═════ Records for this exercise
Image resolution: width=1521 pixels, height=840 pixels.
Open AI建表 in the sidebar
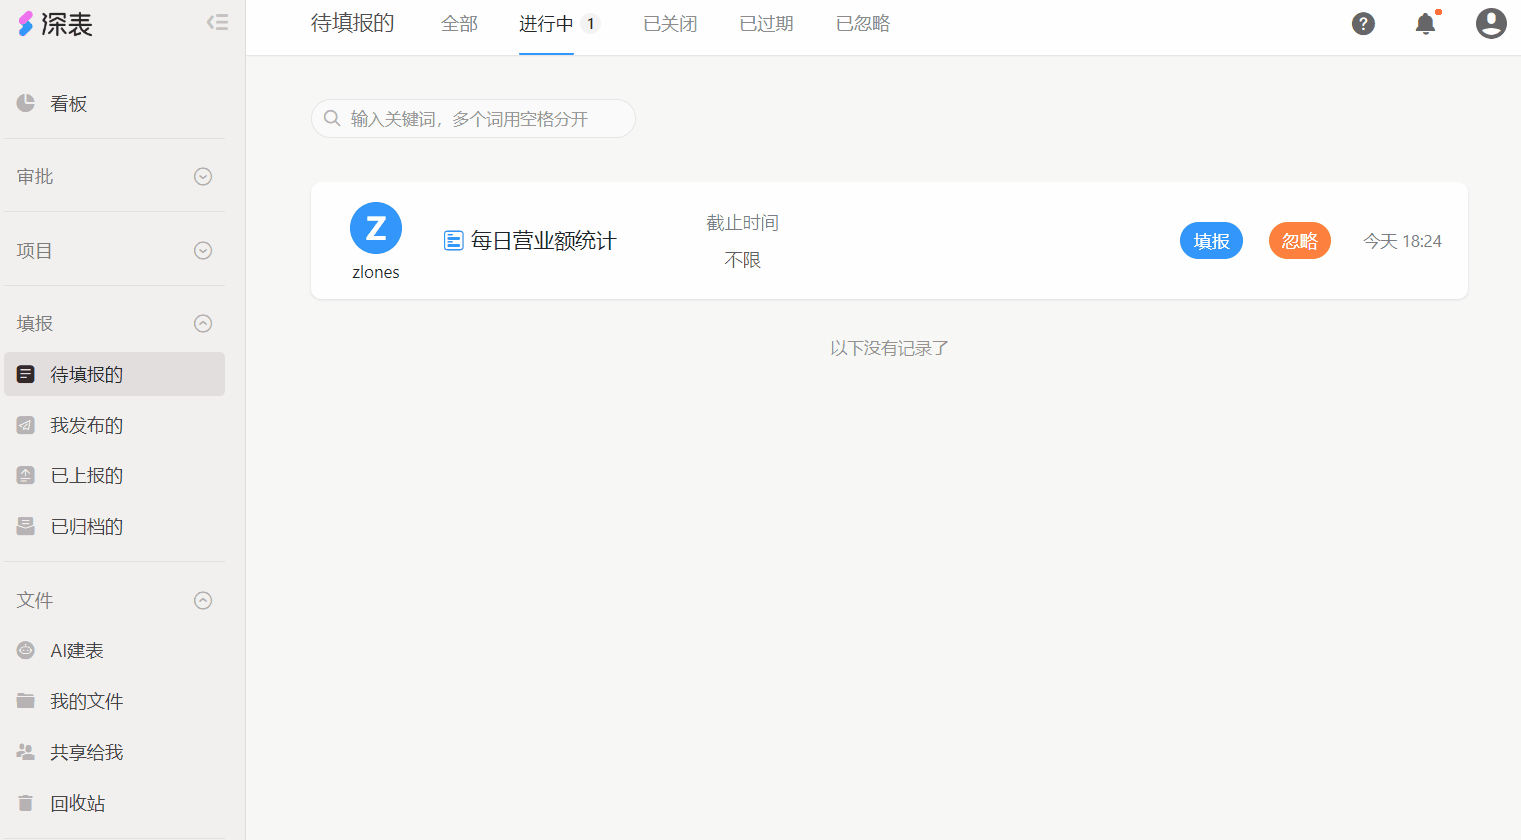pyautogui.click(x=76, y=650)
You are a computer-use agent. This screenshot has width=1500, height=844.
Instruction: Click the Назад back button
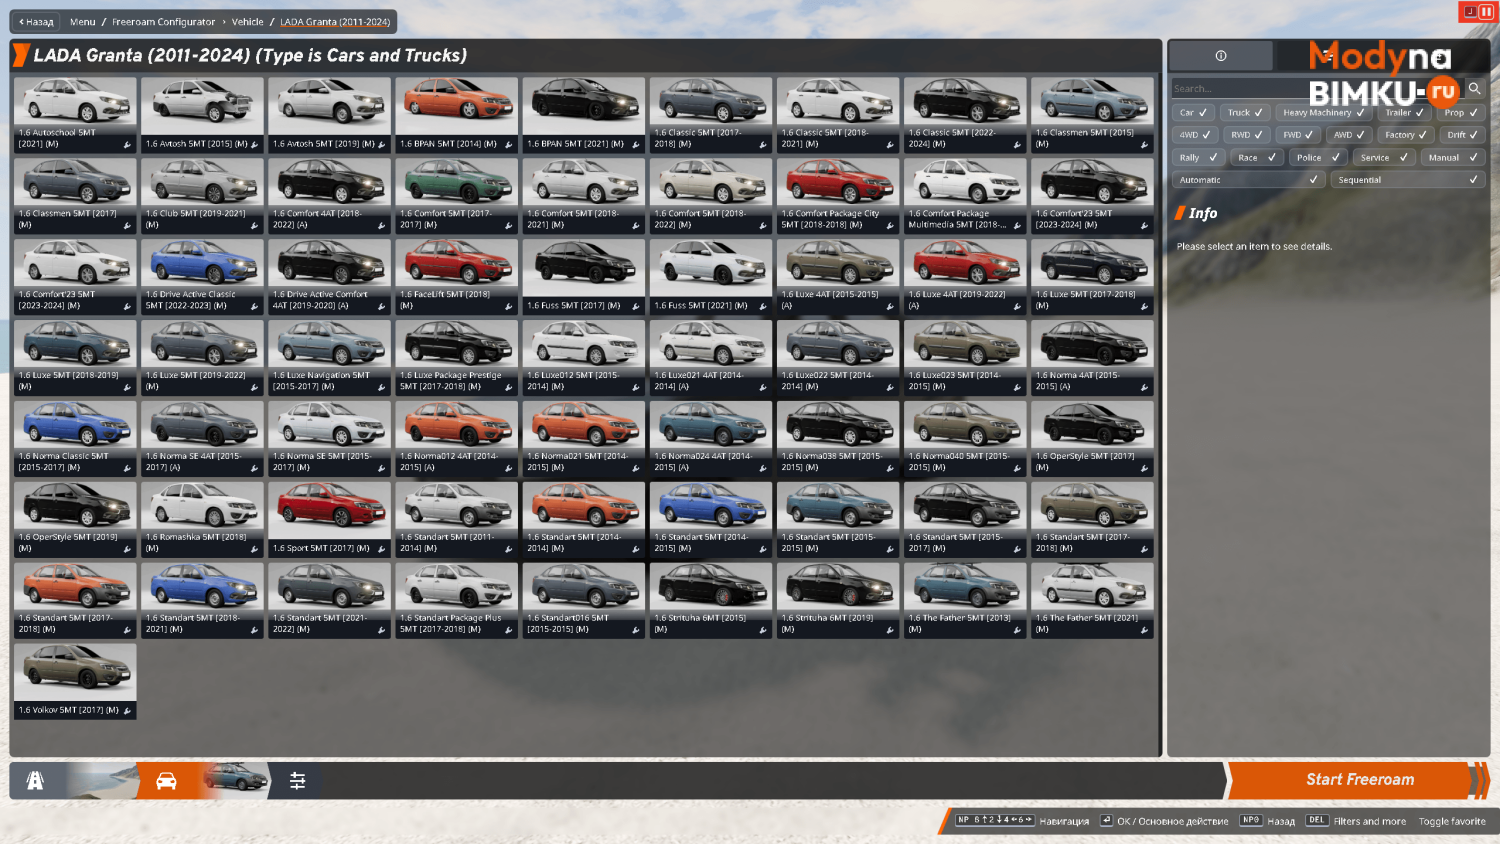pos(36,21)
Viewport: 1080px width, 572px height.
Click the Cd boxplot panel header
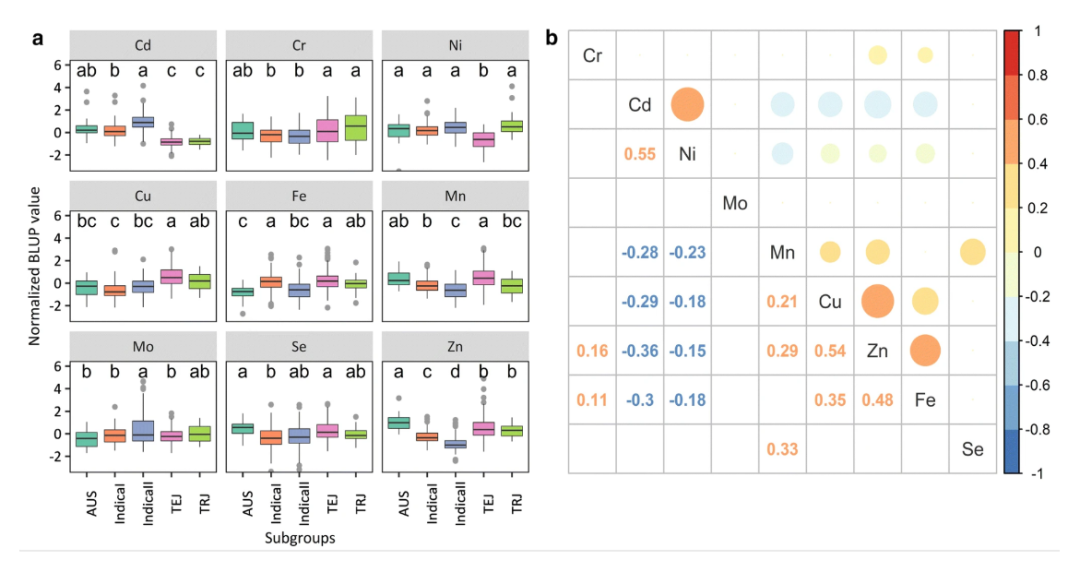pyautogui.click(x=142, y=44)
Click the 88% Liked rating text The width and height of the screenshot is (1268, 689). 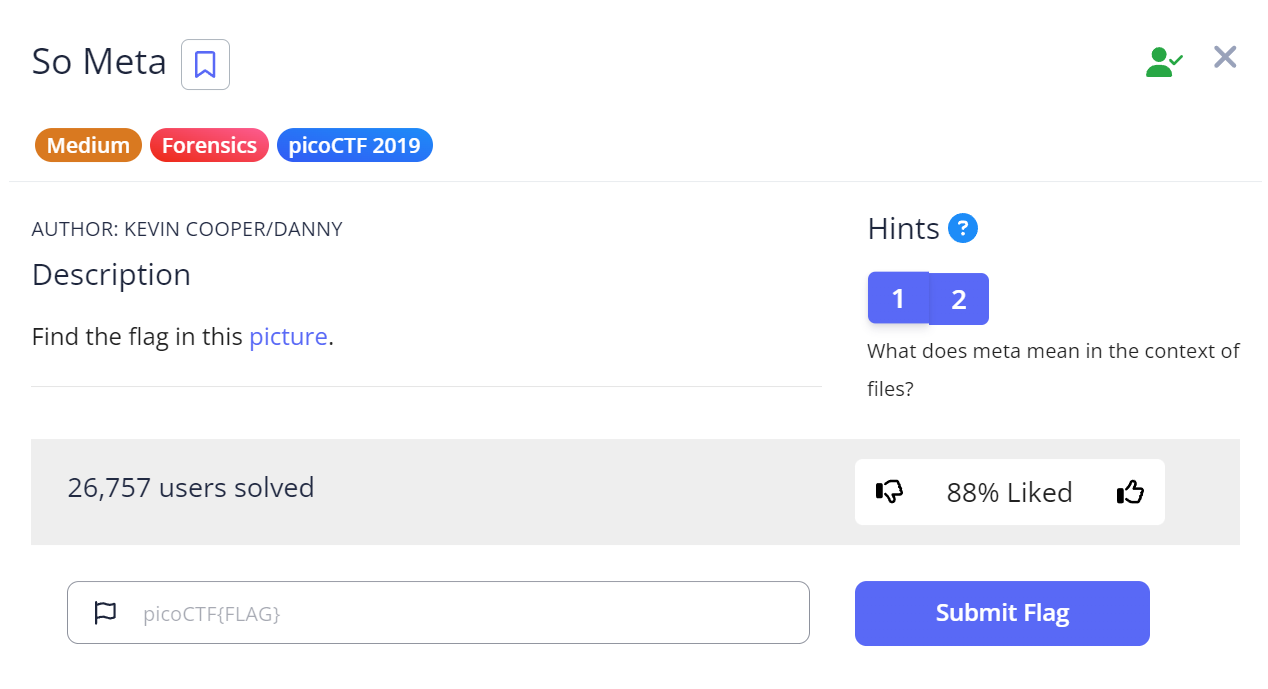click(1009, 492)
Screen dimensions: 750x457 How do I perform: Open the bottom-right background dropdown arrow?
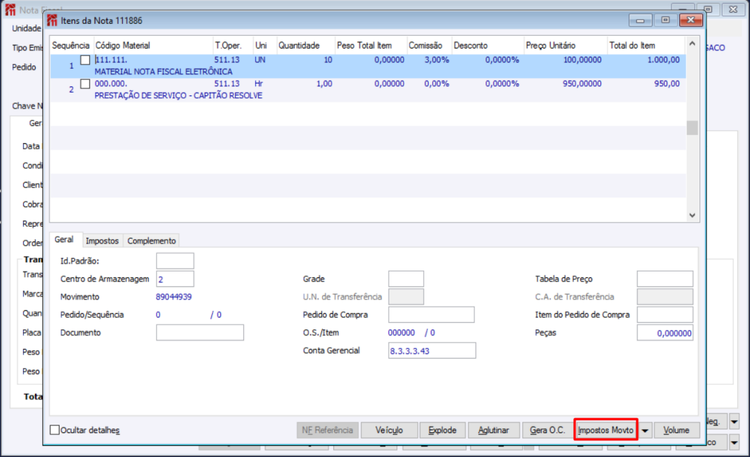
══════════
Reproduce only the lines from the beginning of the data through the line that contains "Viewport: 1080px width, 572px height.", both included, and please drop the pictures.

Image resolution: width=1521 pixels, height=840 pixels.
Open AI建表 in the sidebar
pyautogui.click(x=76, y=650)
You are a computer-use agent. This screenshot has width=1500, height=844.
Instruction: Click the Назад back button
pos(36,21)
Viewport: 1080px width, 572px height.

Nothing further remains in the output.